Insights from the Migratory Behavior of Mosquito Bats

According to a recent study published in the journal Biology Letters, mosquito bats possess a magnetic compass that they calibrate at sunset.

Headed by the University of Oldenburg, an international research team conducted behavioral experiments to reveal that two distinct components of the Earth's magnetic field impact the orientation of these small animals.

Despite weighing only a few grams, mosquito bats embark on nightly migrations covering thousands of kilometers from northeast to southwest Europe. The method by which they navigate over such extensive distances in the dark remains unclear. Dr Oliver Lindecke, a biologist at the University of Oldenburg, has been leading an international team investigating this phenomenon.

The research team utilized behavioral experiments to demonstrate that two specific elements of the Earth's magnetic field influence the orientation of mosquito bats. This suggests a potential role for the magnetic sense in guiding their navigation.

The findings of this study shed light on the intriguing migratory behavior of mosquito bats and were detailed in the journal Biology Letters.

Dr Oliver Lindecke has dedicated a decade to studying the migrations of small mammals.

Unlike birds, the magnetic sense of mammals that migrate over long distances has not yet been researched.”

Dr Oliver Lindecke, Biologist, University of Oldenburg

The findings from the latest research, in conjunction with previous results, now indicate that mosquito bats possess a magnetic compass and utilize it to calibrate at sunset.
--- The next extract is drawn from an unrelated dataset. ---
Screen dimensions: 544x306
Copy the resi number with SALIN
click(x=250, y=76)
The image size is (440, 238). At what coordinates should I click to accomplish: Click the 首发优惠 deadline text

Experiments on the Latvian Baltic Sea Coast

He and his fellow researchers carried out their experiments at the Ornithological Station of the University of Latvia in Pape, a village located in the far southwest of the country along the Baltic Sea.

In August and September, tens of thousands of bats migrate along the coast, especially towards Central Europe.”

Dr Oliver Lindecke, Biologist, University of Oldenburg

In a prior study, he had already observed that mosquito bats recalibrated their internal compass at sunset. They utilize the sun's setting position to determine their flight route later in the night.

To investigate whether these animals possess a magnetic sense for navigation, the researchers captured 65 mosquito bats. The following day, some of the bats were subjected to a manipulated magnetic field using a Helmholtz coil at sunset.

The horizontal direction of the magnetic field was rotated 120º clockwise relative to the Earth's magnetic field, causing a compass needle to point southeast instead of north.

In a second group, the researchers also reversed the inclination of the magnetic field, known as inclination, to mimic natural values measured in the southern hemisphere of the Earth. Another subset of bats served as a control group and experienced only the natural geomagnetic field in the dunes of Pape.

Different Reactions to Manipulated Fields

Several hours later, the researchers released the bats individually into a field laboratory during the night and assessed their departure directions. Previous studies have established that these animals maintain the chosen direction during their nocturnal flights.

The outcome revealed that approximately half of the animals in the control group flew south while the other half flew north. The two groups exposed to a manipulated magnetic field exhibited distinct behaviors: those with a rotated horizontal magnetic field predominantly oriented themselves to the northwest. However, in the group where the inclination was also reversed, no specific preferred departure direction could be identified.

The results show one thing above all.

The bats are sensitive to both the horizontal direction and the inclination of the magnetic field at sunset - and this influences their departure even hours later.”

Dr Oliver Lindecke, Biologist, University of Oldenburg

The mechanism underlying bats’ magnetic sense remains unclear, but the study suggests that similar to birds, they can utilize the inclination of the Earth’s magnetic field for navigation, according to Lindecke.

The specific connections are currently under investigation in the Collaborative Research Center (SFB) “Magnetic Reception and Navigation in Vertebrates” at the University of Oldenburg, a project funded by the German Research Foundation since 2018. Lindecke has been associated with the SFB as a fellow since 2021 and will lead a sub-project in 2023 focusing on migratory bats.